>> Start

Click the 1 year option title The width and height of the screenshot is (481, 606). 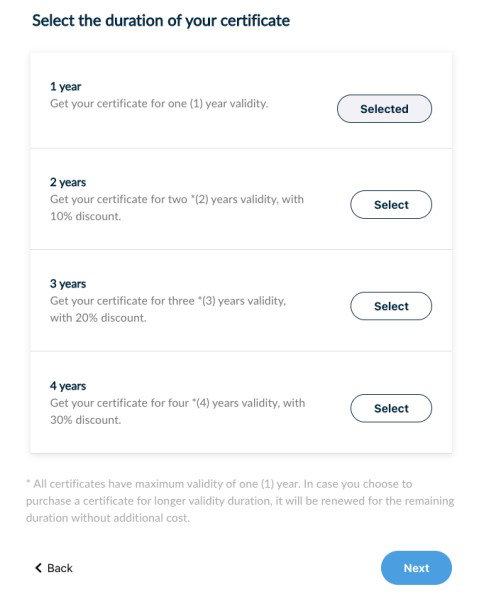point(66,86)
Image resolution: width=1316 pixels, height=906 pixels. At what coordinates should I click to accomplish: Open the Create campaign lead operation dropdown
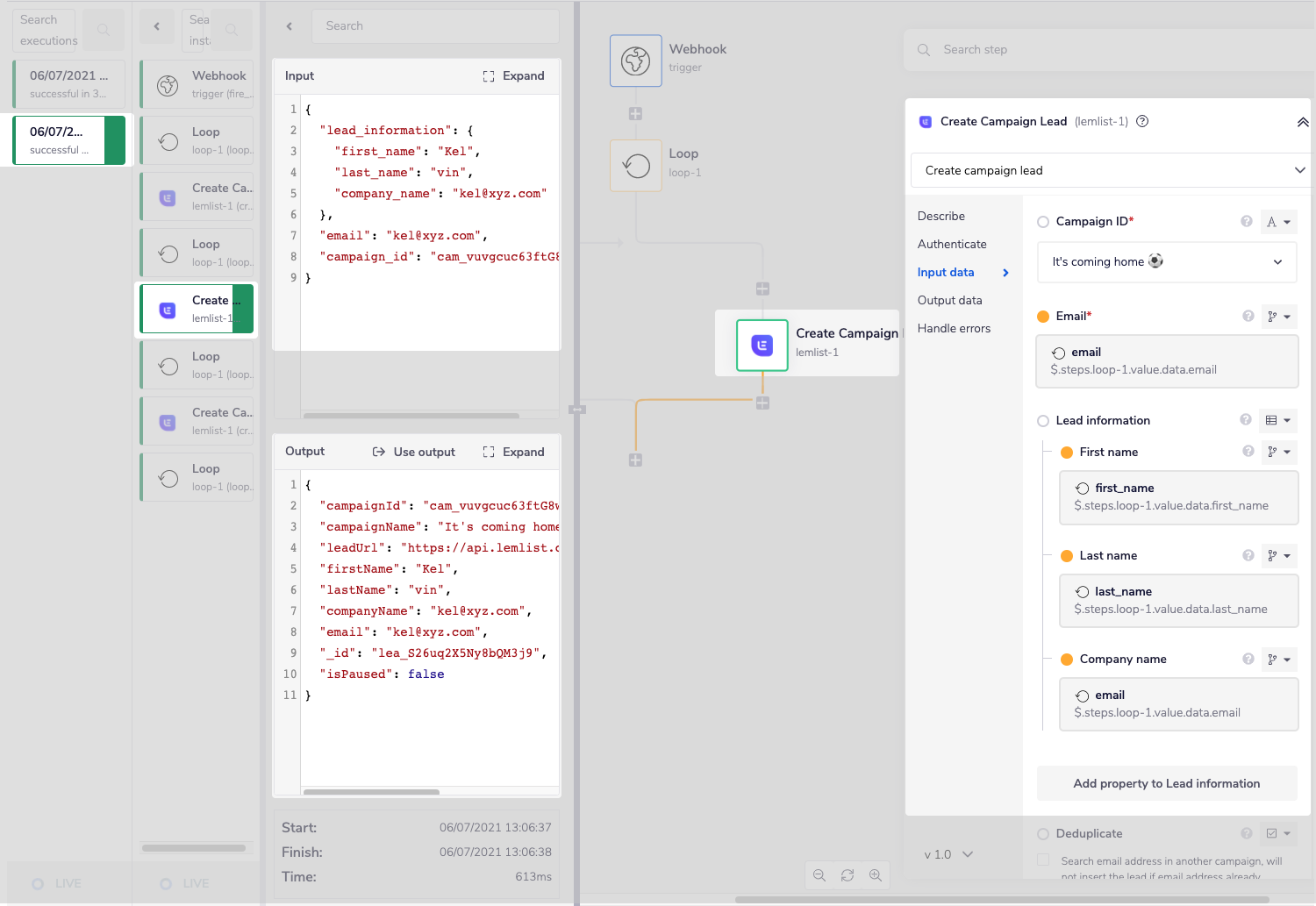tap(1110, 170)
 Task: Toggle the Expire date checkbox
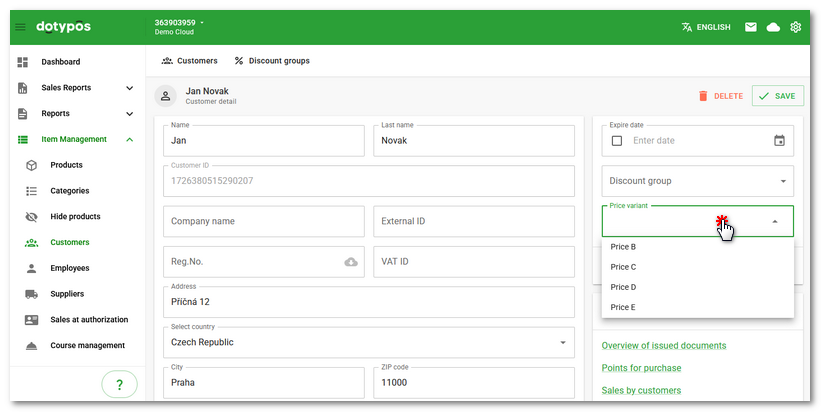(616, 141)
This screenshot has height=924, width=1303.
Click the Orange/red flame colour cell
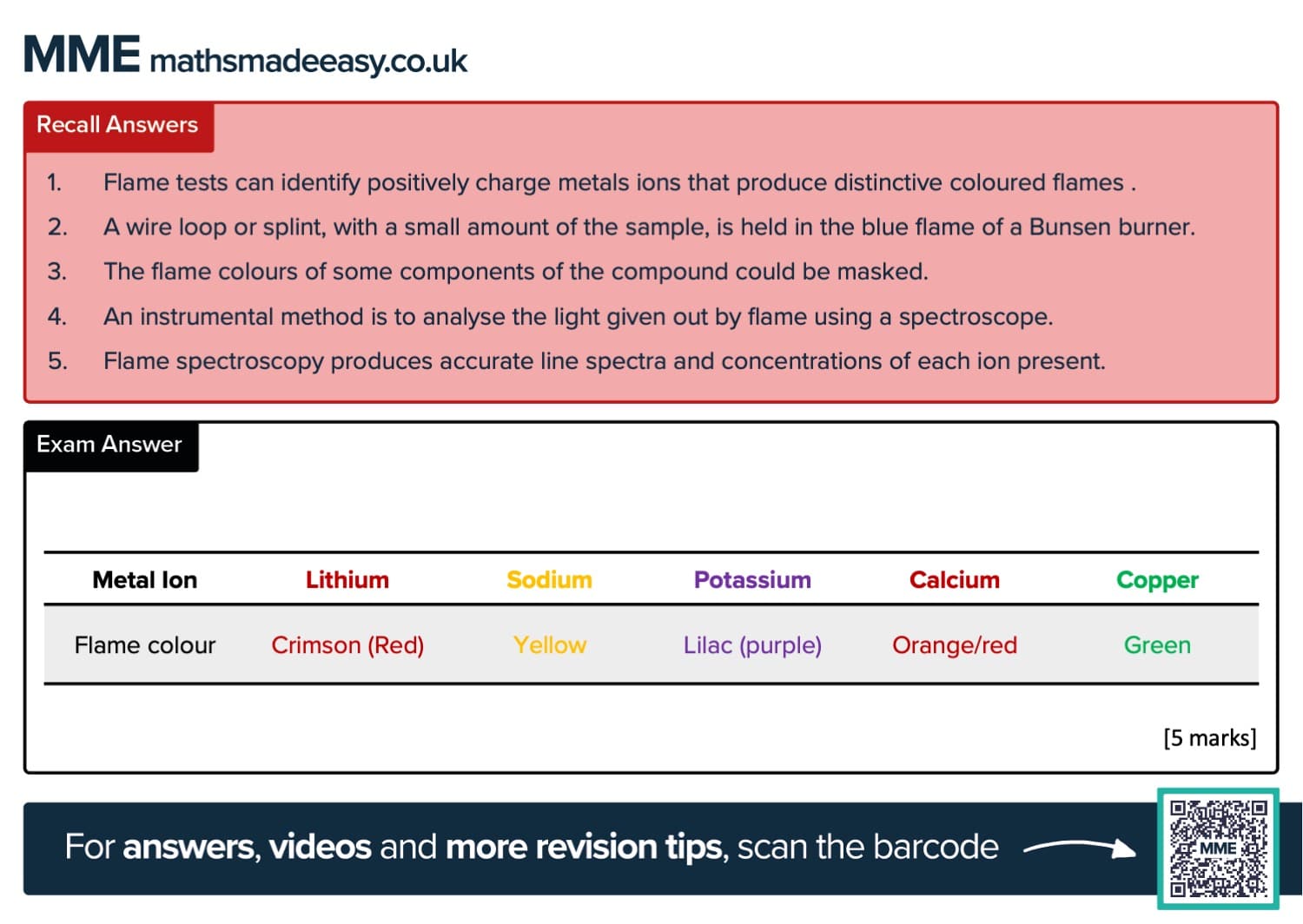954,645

>> End
>> Start

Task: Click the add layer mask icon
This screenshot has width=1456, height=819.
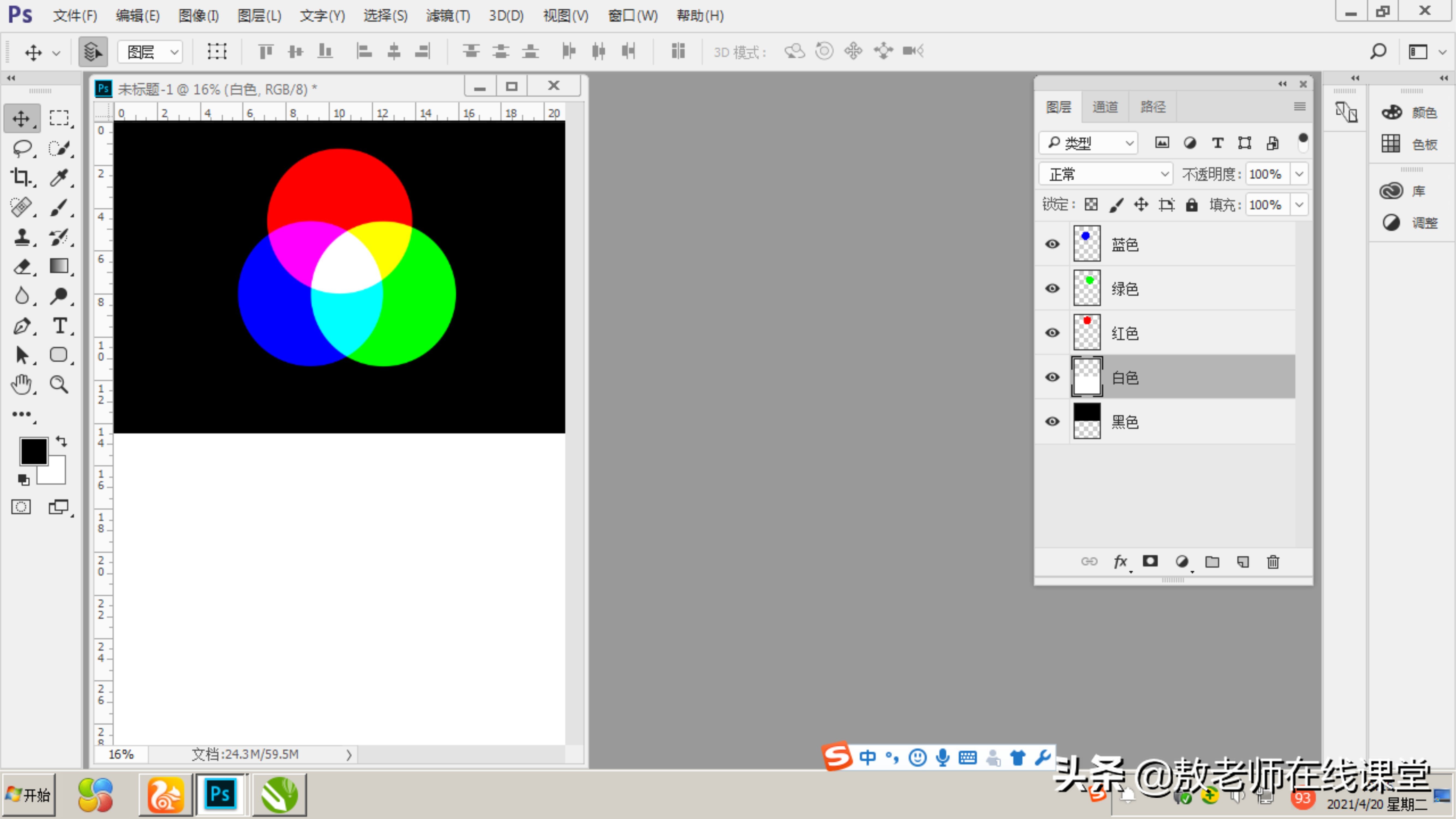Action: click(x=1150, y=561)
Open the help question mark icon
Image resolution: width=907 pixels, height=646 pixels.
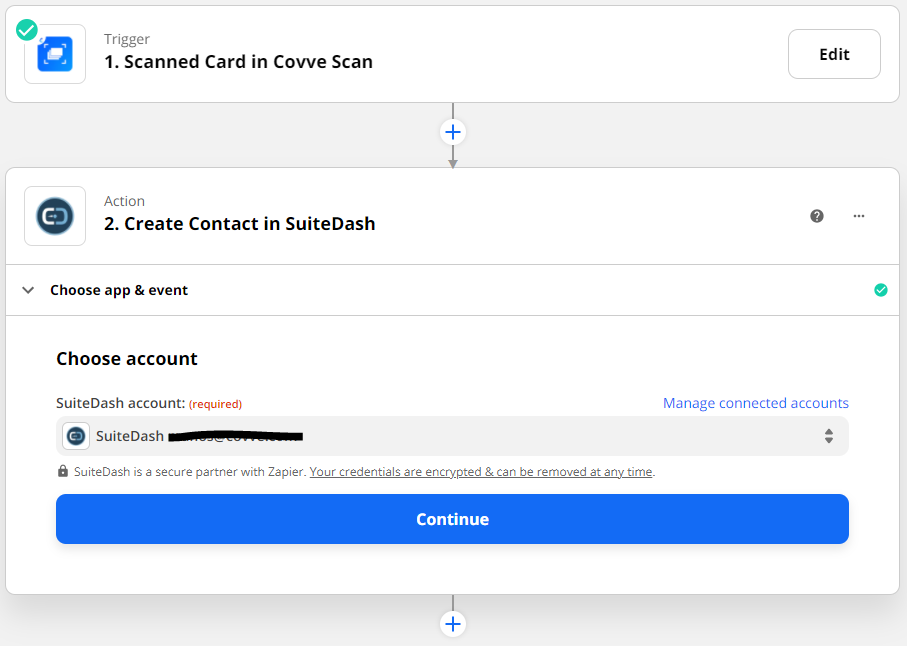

>> End

▶ [TASK PROMPT] Rewrite the records from the line with "Task: Click the add layer mask icon" up to and including the line with "Image resolution: width=907", replacing "icon" with "button" and keeping everything else unchanged. Leave the pictures out of your answer.

▶ [SOLUTION FOR THIS EXERCISE]
Task: Click the add layer mask button
This screenshot has width=1456, height=819.
Action: click(x=1150, y=561)
Open the help question mark button
Image resolution: width=907 pixels, height=646 pixels.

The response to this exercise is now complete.